Growing public support for the idea that cannabis does have medical benefits translates to more wellness-minded consumers and branding, Gilbert said. People are buying in to the messaging they’re seeing in this industry.
However—and Gilbert and Lukas point to the legacy of cannabis here—preferred consumption still leans heavily on smoking and vaping (inhalables), while only 20 percent of consumers in legal U.S. markets and Canada prefer edibles. Based on BDS Analytics trends, Gilbert and Lukas forecasted a narrowing of the gap between those two consumption methods.
“Cannabis consumers are happy campers,” Gilbert said. Painting a picture of the average cannabis consumer these days, she said most are around age 40—both men and women. They work full-time. They’re physically active, and they consider themselves creative. Most of them enjoy the outdoors, and they are willing to try new products. All told, according to BDS Analytics data, these typical cannabis users report feeling more satisfied with life.
The bottom line? Know your consumer – and know where their lifestyles are taking them.
4. Dosage Is Important
This is a new world for many of those new, average cannabis consumers. 28 percent of consumers reported that they prefer edibles with THC dosages between 5 and 20 mg. But 30 percent of consumers reported that they don’t know what dosage they prefer.
Consumer education has a lot of catching up to do, and that’s where a successful dispensary can find a lot of good will. Budtenders are on the front lines, and they have a unique opportunity to capture consumer loyalty by educating new and old consumers alike on the intricacies of dosages and cannabinoid content.
“There is a real need for all of us in this industry,” Gilbert said, “to start bringing our best practices to play here in terms of: How do we deliver products that are safe, that are reliable, that have homogeneity?”

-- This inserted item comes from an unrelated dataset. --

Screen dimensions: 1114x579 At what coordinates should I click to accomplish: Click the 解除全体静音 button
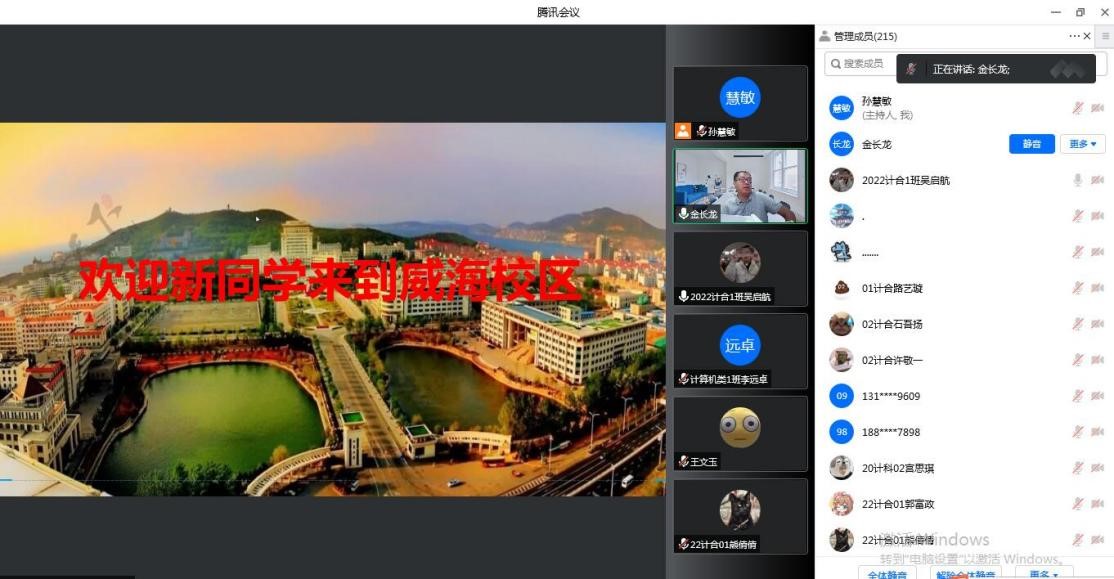point(965,574)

It’s a matter of trust, after all.
“They’re wanting portion control,” Gilbert said. “They’re wanting to consume throughout the day. … It’s much more purposeful, and, to that end, dosage becomes much more important.”
5. “But There’s So Much Confusion!”
“CBD is building a curious and confused consumer following,” Lukas said.
Between THC, CBD, THC-A, industrial hemp, hemp-derived CBD, terpene profiles, indica, sativa, hybrid strains: The chemistry and marketing of the cannabis industry presents a lot of information for even the most seasoned cannabis consumer.
Even state and local regulators, the gatekeepers of policy, are having trouble working through the ins and outs of how to explain cannabis to the general public.
The key here is patience. Find ways of clearly communicating the four previous points: dosage, wellness qualities, brands and product categories, and you’ll build a reputation as a trustworthy source in this new world of cannabis.
This process may involve a paradigm shift, from looking at the cannabis plant as a grower or a chemist to looking at it as a consumer.
“When we’re thinking about cannabis edibles, we really need to think of cannabinoids as ingredients,” Gilbert said. “If we approach it from that vantage point, we’re going to be in a much better position to deliver safe and reliable products to consumers.